— JOB —
Extract each line from the entries below that contains the string "Expand". Treat uppercase and lowercase letters as different.

Data records
## start
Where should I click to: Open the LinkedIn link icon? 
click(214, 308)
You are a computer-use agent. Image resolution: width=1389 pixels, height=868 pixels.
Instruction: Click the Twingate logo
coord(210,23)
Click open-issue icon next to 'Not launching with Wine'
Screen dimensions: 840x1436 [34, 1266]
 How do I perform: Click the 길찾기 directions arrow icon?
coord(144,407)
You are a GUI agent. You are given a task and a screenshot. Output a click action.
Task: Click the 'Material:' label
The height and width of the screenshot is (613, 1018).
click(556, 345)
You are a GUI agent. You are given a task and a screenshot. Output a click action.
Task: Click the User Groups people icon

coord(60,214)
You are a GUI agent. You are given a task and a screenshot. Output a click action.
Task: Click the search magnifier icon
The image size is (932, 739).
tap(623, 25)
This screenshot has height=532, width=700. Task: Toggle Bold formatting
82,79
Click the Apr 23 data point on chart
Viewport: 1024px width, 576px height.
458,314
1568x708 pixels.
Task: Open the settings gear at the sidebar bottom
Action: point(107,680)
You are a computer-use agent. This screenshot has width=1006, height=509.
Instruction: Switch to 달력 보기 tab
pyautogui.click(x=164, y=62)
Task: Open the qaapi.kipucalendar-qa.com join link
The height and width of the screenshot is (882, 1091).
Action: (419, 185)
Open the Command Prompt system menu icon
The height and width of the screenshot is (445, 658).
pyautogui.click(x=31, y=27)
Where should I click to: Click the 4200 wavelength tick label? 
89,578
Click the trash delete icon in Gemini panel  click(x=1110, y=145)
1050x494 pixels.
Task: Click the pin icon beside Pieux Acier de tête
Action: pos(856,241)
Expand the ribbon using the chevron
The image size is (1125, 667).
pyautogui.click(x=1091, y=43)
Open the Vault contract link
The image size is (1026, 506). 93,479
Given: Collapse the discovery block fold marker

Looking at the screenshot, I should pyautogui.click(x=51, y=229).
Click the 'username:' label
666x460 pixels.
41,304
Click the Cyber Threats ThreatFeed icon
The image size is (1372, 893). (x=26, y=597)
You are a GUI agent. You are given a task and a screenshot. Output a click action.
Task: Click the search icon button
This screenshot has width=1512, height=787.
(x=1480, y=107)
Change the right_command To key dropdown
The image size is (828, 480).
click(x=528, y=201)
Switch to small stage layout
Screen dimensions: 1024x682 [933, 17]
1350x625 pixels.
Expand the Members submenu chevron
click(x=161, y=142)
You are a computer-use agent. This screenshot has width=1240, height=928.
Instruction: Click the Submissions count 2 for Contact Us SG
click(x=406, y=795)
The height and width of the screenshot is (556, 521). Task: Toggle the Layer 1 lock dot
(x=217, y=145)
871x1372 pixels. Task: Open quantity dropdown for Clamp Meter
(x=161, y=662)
## end
— THE ANSWER —
Expand the ribbon using the chevron
Expand the Members submenu chevron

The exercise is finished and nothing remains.